HOW TO COMPLETE THIS TASK: Copy all of the data below exactly as it is given.

DATA PROVIDED:

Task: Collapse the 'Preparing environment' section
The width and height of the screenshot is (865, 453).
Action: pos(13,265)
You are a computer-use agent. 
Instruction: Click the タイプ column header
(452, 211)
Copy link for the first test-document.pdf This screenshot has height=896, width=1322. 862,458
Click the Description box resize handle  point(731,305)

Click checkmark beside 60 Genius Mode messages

RESPONSE FOR THIS EXERCISE:
Task: Collapse the 'Preparing environment' section
The width and height of the screenshot is (865, 453).
Action: pos(13,265)
You are a computer-use agent. 
Instruction: Click the タイプ column header
(452, 211)
Copy link for the first test-document.pdf This screenshot has height=896, width=1322. 862,458
Click the Description box resize handle  point(731,305)

Click checkmark beside 60 Genius Mode messages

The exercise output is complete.